Most of all, it is so frustrating to put in weeks of press reporting on a candidate every day (all day) following at their coat tails. Once it all is compiled for the press release. Trump scratches his nether region and my weeks of work is drowned to death in the frantic coverage of which magnificent hand the Donald scratched with.

David Monti said...

If the country is really divided 50/50 or even 40/60, any for-profit media company faces a substantial loss in revenue by any appearance of choosing sides. So why are we surprised when the media describes the beautiful clothes that the emperor is wearing?

bluicebank said...

Well, if we're going to dip into the deep well of Douglas Adams, the press plane:

It was a ship of classic, simple design, like a flattened salmon, twenty yards long, very clean, very sleek. There was just one remarkable thing about it.

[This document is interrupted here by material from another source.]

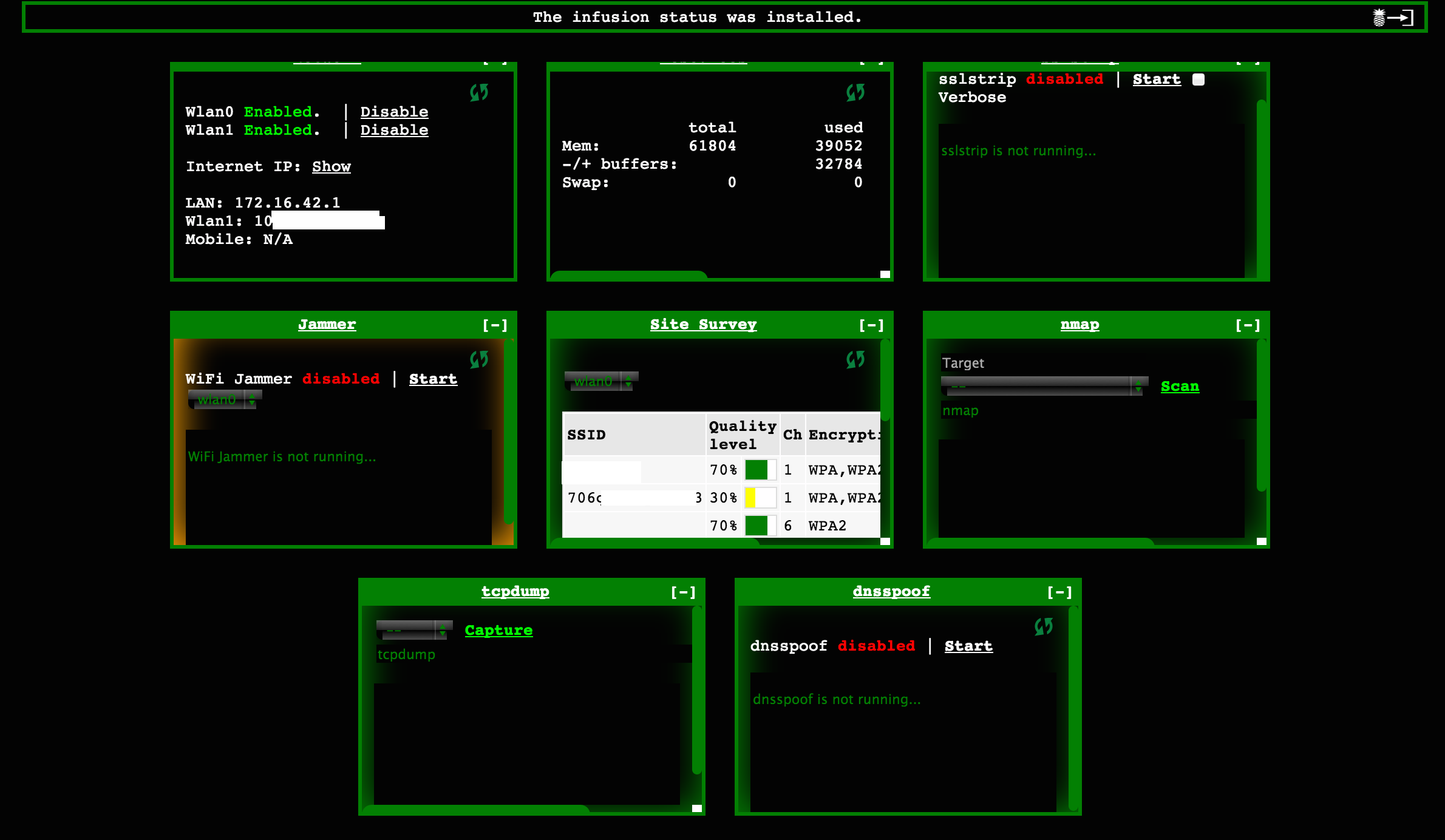Open the tcpdump title link

pyautogui.click(x=515, y=591)
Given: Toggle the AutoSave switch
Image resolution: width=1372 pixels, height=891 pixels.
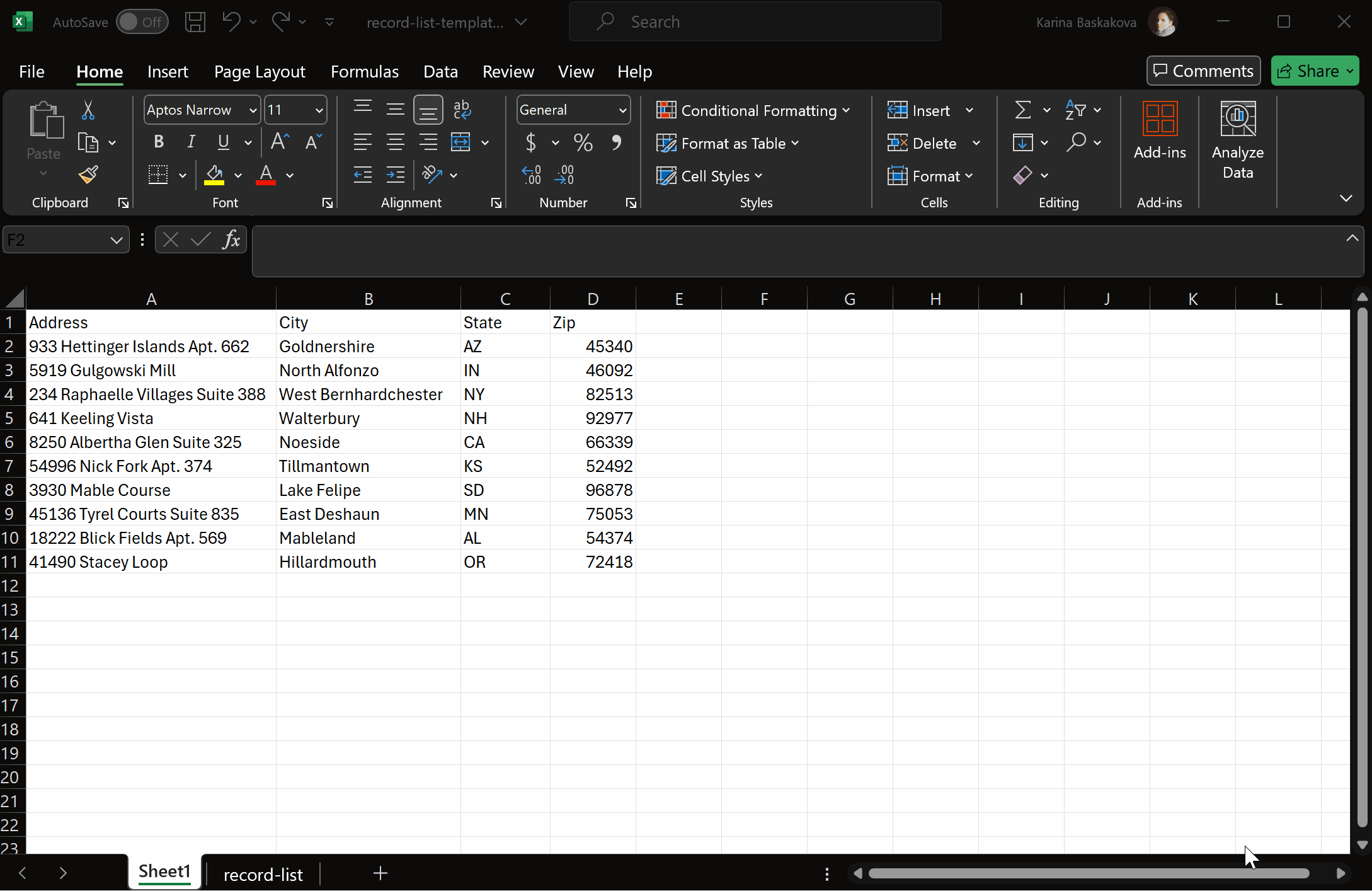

"It's so... black!" said Ford Prefect. "You can hardly make out its shape... light just seems to fall into it!"

The blackness of it was so extreme that it was almost impossible to tell how close you were standing to it.

"Your eyes just slide off it..." said Ford in wonder.

jim said...

"Of COURSE the B is for Best, silly! Now toddle along & go plant the flag on Shinyland for us & make everyone proud of you."

Buttermilk Sky said...

Well, as a professional telephone sanitizer, I'm insulted.